Decomposition

class sklego.decomposition.PCAOutlierDetection(n_components=None, threshold=None, variant='relative', whiten=False, svd_solver='auto', tol=0.0, iterated_power='auto', random_state=None)[source]

Bases: sklearn.base.BaseEstimator, sklearn.base.OutlierMixin

Does outlier detection based on the reconstruction error from PCA.

decision_function(X)[source]
difference(X)[source]

Shows the calculated difference between original and reconstructed data. Row by row.

Parameters

X – array-like, shape=(n_columns, n_samples, ) training data.

Returns

array, shape=(n_samples,) the difference

fit(X, y=None)[source]

Fit the model using X as training data.

Parameters
  • X – array-like, shape=(n_columns, n_samples,) training data.
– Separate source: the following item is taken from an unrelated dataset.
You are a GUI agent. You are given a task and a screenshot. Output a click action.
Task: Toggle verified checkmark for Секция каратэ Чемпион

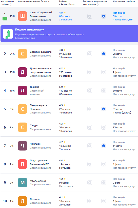[x=104, y=109]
  • y – ignored but kept in for pipeline support

Returns

Returns an instance of self.

predict(X)[source]

Predict if a point is an outlier.

Parameters

X – array-like, shape=(n_columns, n_samples, ) training data.

Returns

array, shape=(n_samples,) the predicted data. 1 for inliers, -1 for outliers.

score_samples(X)[source]
transform(X)[source]

Uses the underlying PCA method to transform the data.

class sklego.decomposition.UMAPOutlierDetection(n_components=2, threshold=None, variant='relative', n_neighbors=15, min_dist=0.1, metric='euclidean', random_state=None)[source]
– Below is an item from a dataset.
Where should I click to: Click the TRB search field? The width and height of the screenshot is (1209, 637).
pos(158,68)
Bases: sklearn.base.BaseEstimator, sklearn.base.OutlierMixin

Does outlier detection based on the reconstruction error from UMAP.

difference(X)[source]

Shows the calculated difference between original and reconstructed data. Row by row.

Parameters

X – array-like, shape=(n_columns, n_samples, ) training data.

Returns

array, shape=(n_samples,) the difference

fit(X, y=None)[source]

Fit the model using X as training data.

Parameters
  • X – array-like, shape=(n_columns, n_samples,) training data.

  • y – ignored but kept in for pipeline support

Returns

Returns an instance of self.

predict(X)[source]

Predict if a point is an outlier.

Parameters

X – array-like, shape=(n_columns, n_samples, ) training data.

Returns

array, shape=(n_samples,) the predicted data. 1 for inliers, -1 for outliers.

transform(X)[source]

Uses the underlying UMAP method to transform the data.